As Monday’s finale begins, Kaity has been able to largely put Zach’s Fantasy Suite misstep behind her, but Gabi cannot, and she wants to speak to Zach before agreeing to meet his family and proceeding with their final date. She tells him that she feels like “an accessory to a crime” and asks Zach whether he regrets sleeping with her. He says he doesn’t, and he appeases her by explaining that she “opened his eyes” and made him experience humanlike emotions. “In my heart, it’s like, love,” Zach says. Like, swoon! Somehow, that’s good enough for Gabi, and she opts to stay with Zach instead of listening to her gut and telling him to kick rocks.

It turns out Gabi’s intuition has been incredibly strong when it comes to Zach. She correctly read that she was not the front-runner heading into Fantasy Suites and knew what it meant when, during their final date, Zach said he was torn. “If Zach knew how he felt about me, he would say it,” Gabi says as she breaks down in tears. “It’s not me.”

When this is contrasted with Kaity’s breezy final dates, it’s hard to build much suspense. Before the Most Dramatic Finale Ever Era, The Bachelor(ette) would really milk proposal day with ring shopping with Neil Lane (who, for the first time in recorded history, turned down a chance to appear on TV for this finale) and extended getting-ready montages and drawn-out limo rides designed to leave viewers guessing which contestant would exit the first limo. This time we got almost none of it—just a quick shot of Gabi’s neon-yellow gown, which was enough for us to know immediately that she’d be getting dumped the second the van door opened and she stepped her gold stiletto heel into the mud.

“That’s a really muddy spot, you shouldn’t pull in right there,” Gabby tells someone off camera. “When Kaity arrives, don’t do that to her.” It’s a devastatingly self-aware line. Gabi knows what’s coming, and she lets Zach meander through the preamble to his breakup speech before finally cutting him off. “Can you stop?” she says. “I knew it was coming. What I don’t know is why you didn’t tell me when you knew.”

Thus is the cruelty of the Bachelor finale: We know Zach had indeed made up his mind before proposal day; he told Jesse as much during “After the Final Rose.” He made up his mind during his “last chance” date with Kaity—a day before his final date with Gabi, and two days before he’d propose. “That was fucking humiliating,” Gabi says as she’s driven away. “I’ve been strung along this entire time, for what?” Here’s what, Gabi: So that The Bachelor could get back on track after so many seasons of disruption.

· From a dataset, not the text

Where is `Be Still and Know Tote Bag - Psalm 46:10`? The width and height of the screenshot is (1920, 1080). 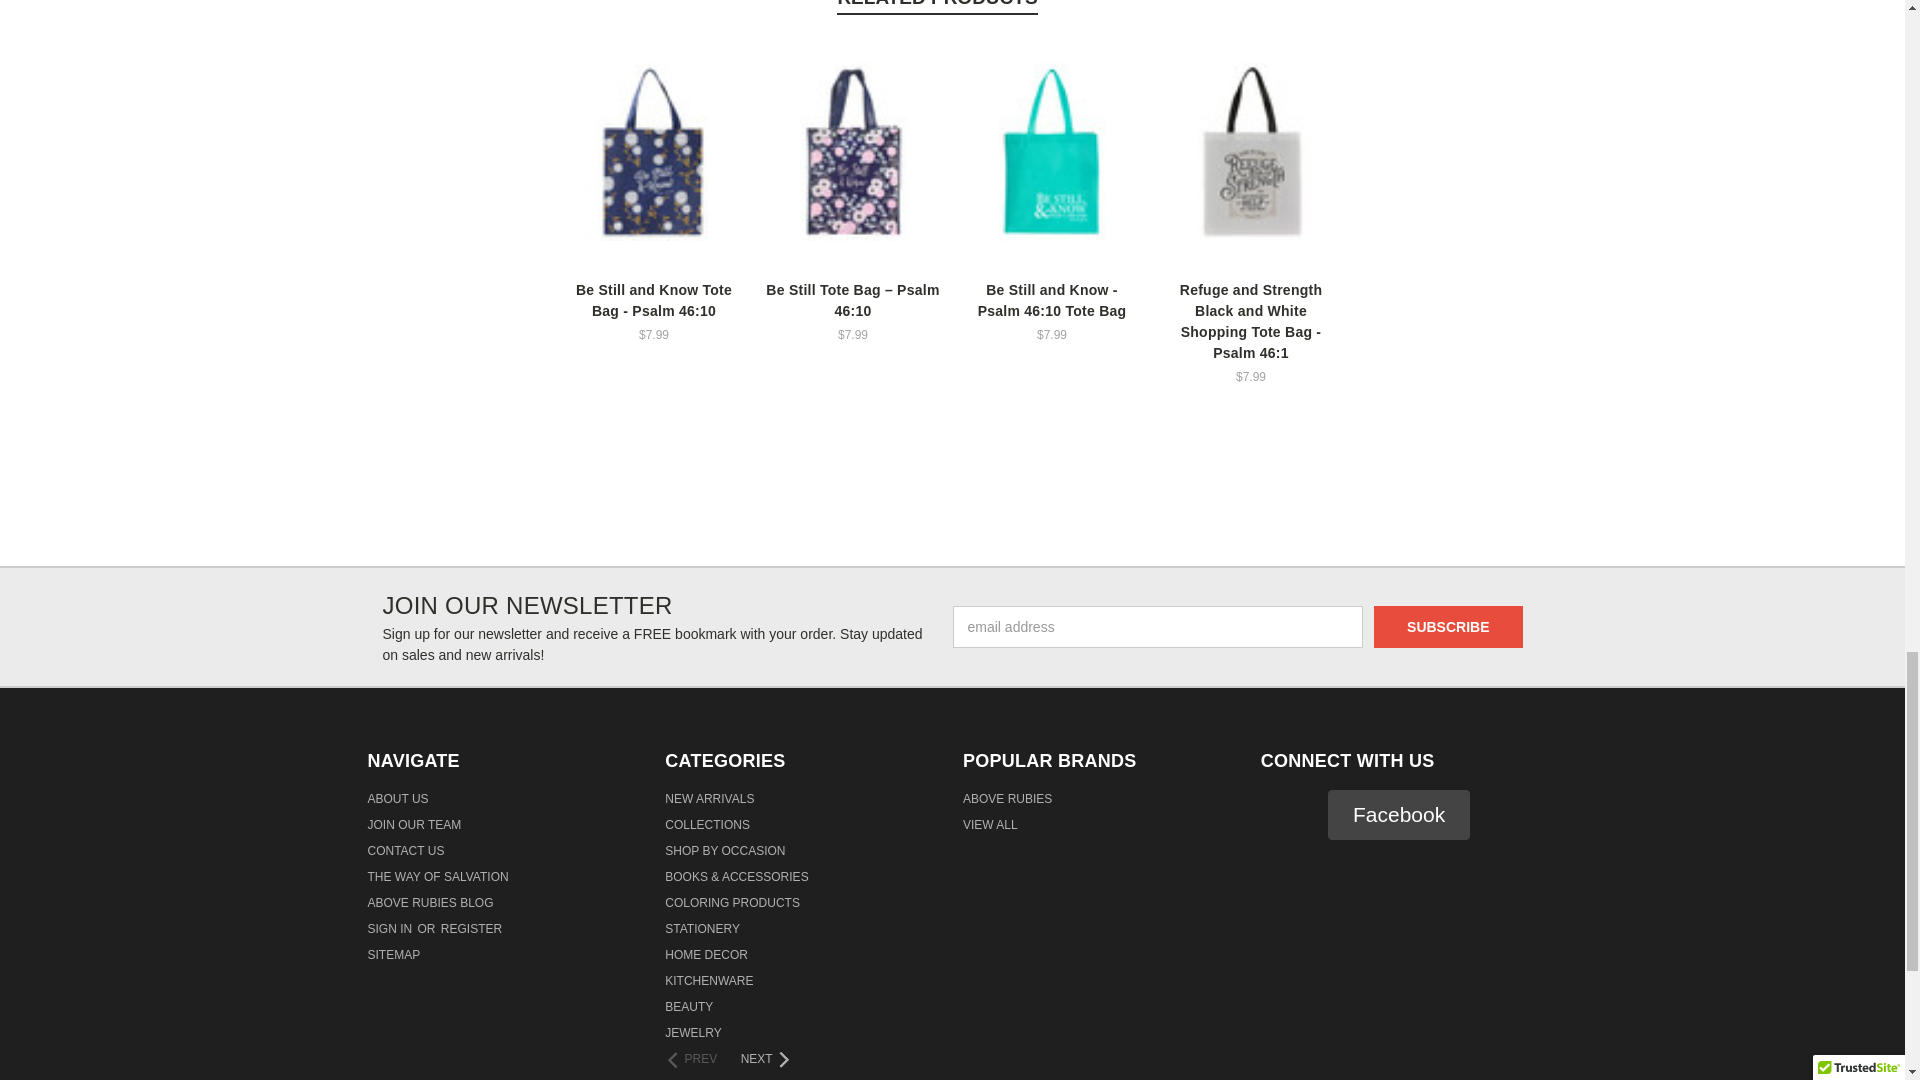 Be Still and Know Tote Bag - Psalm 46:10 is located at coordinates (654, 151).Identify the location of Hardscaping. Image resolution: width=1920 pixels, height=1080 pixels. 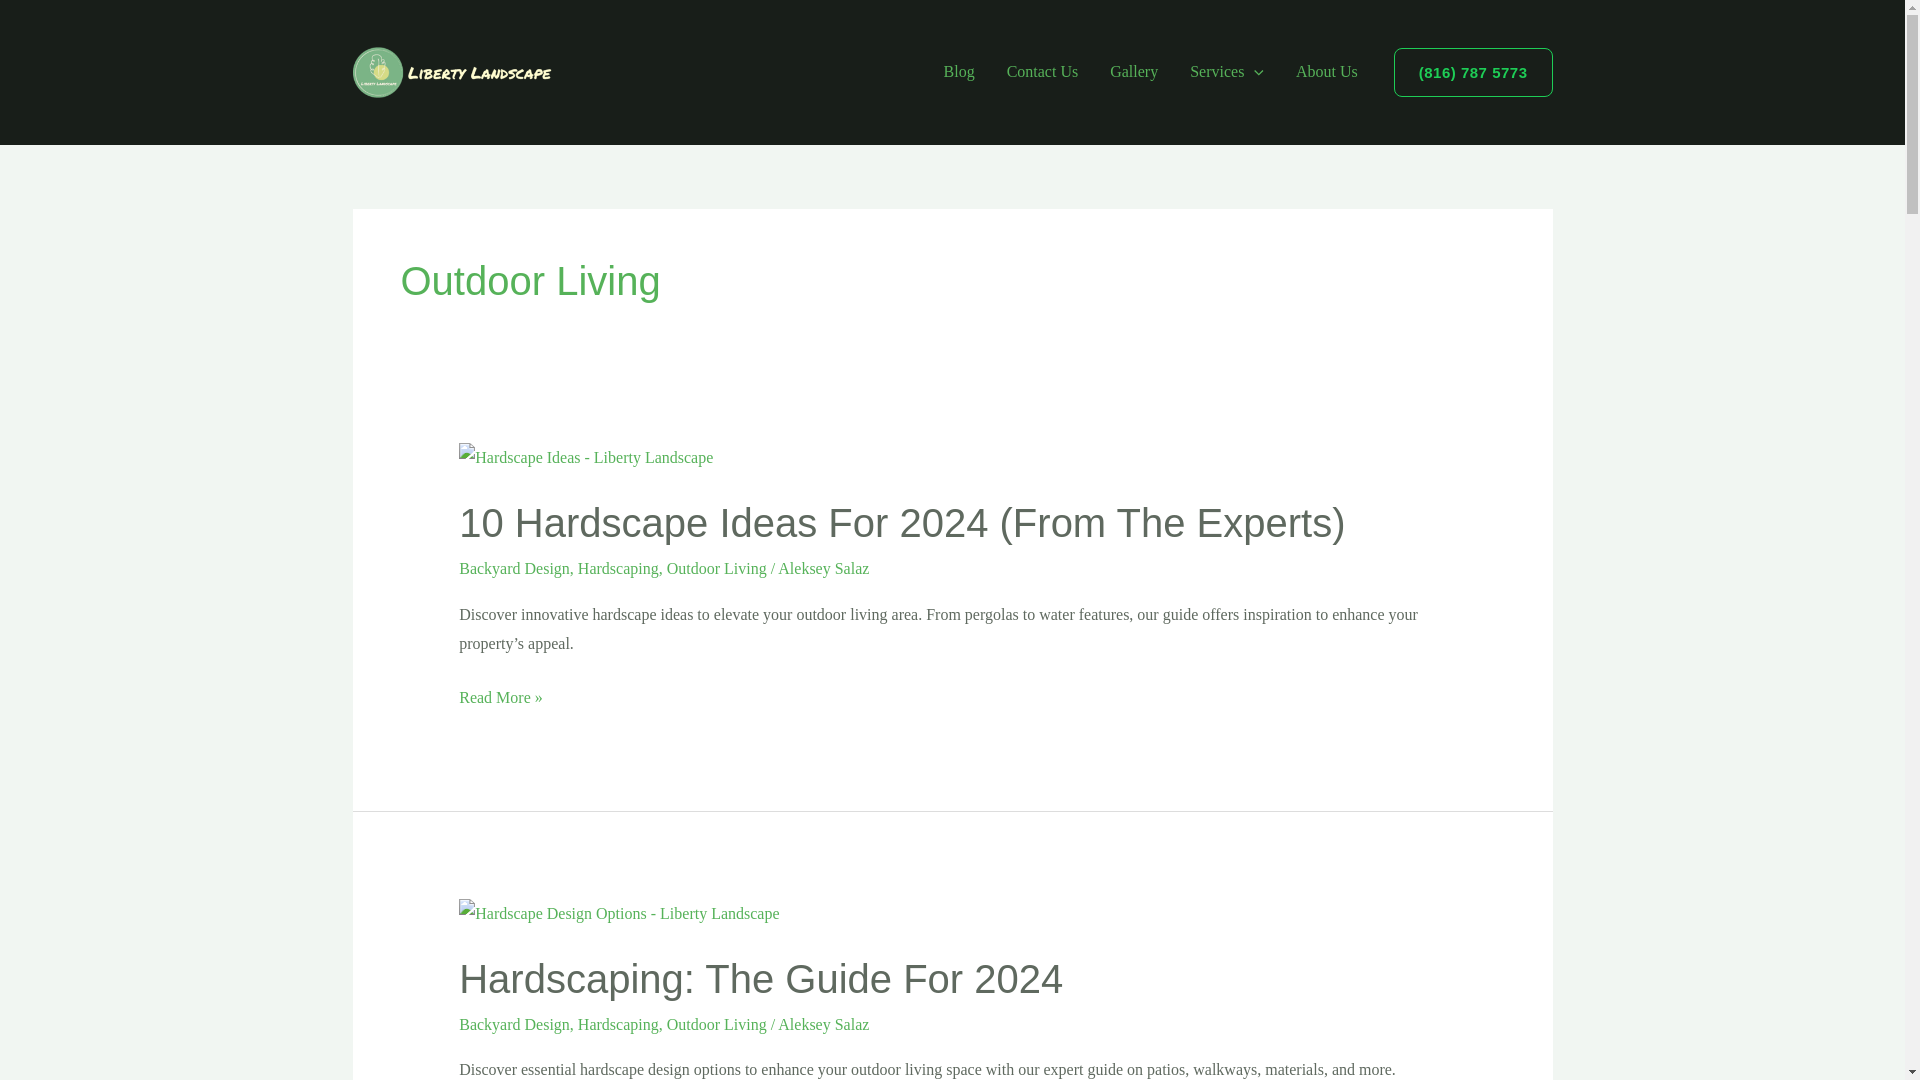
(618, 568).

But before we can get back to Kaity, Gabi gets to see Zach for the first time since their breakup in Thailand. Jesse tees her up with a simple but pointed question, asking her what the most painful part of Zach revealing their sex secret was. Gabi unloads; she says that before cameras returned the morning after, Zach told her, “This is just between us,” and that she felt blindsided when he used her name in discussing with others why he felt guilty. “I wish you would have just sent me home and saved me all the pain that just went on and on,” Gabi says during “After the Final Rose.” “I thought it was love. I thought it was more than a TV show. I get it, sex sells, but now I’ve become a narrative; it’s really painful.”

The Bachelor franchise has come a long way since the time when sex was never even discussed—we’d get fireworks in the distance when the Fantasy Suite door shut—but this feels like regression for a franchise that was finally taking baby steps toward sex positivity and, more generally, realistic human interaction. As Ariel smartly—and bitingly—tells Zach during her appearance on the live show at the beginning of the finale, Zach made the entire Fantasy Suite about sex when it didn’t have to be, and he made it about himself when it should have been about each woman and their individual relationships. “You took away my agency and my ability to even have a conversation,” Ariel says.

He gave that power only to Kaity, and luckily for Zach, now she’s his fiancée. And they do seem happy, revealing to Jesse that they’re planning to move in together in Austin this summer—good thing he already helped build her some furniture—and are targeting a wedding in 2025. Whether they get to the altar or not, though, The Bachelor already got what it wanted.